Feeling the very skin he lived in tighten around him, Cole glanced down at his left hand. His veins were already straining out against his flesh. He watched the black of death slowly stain his skin.
Time was up.
“See you soon,” Cole said, patting the fat man on the shoulder. He just grunted as Cole walked back toward the door.
Cole barely made it outside before he collapsed onto his hands and knees. The breath caught in his throat. Everything felt crushed inside of him. Cole eagerly gave into the pull of death.
“ I came into a place void of all light,
which bellows like the sea in tempest,
when it is combated by warring winds.”
- Canto V, Inferno, Dante
Skin had a beautiful way of yielding to Cole’s branding iron. It softened, gave into the red-hot metal. Then it smoked. Cole left a lasting impression on a great number of the residents of the afterlife.

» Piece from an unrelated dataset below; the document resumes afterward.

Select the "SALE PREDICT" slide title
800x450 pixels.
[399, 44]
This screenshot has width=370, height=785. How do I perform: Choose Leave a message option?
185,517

Closing his eyes and taking a deep breath, Cole inhaled the man’s terror. It was an intoxicating thing. The man on his hands and knees before Cole whimpered, begging for forgiveness.
But there was no forgiveness for what this man had done.
The condemned sprung from the staircase as Cole stepped back. They heckled, screeched in glee as their hands wrapped around the man’s wrists and ankles. The man thrashed and fought against them, but you can’t fight where you belong.
With the masses disbursing, Cole prepared to join those he led.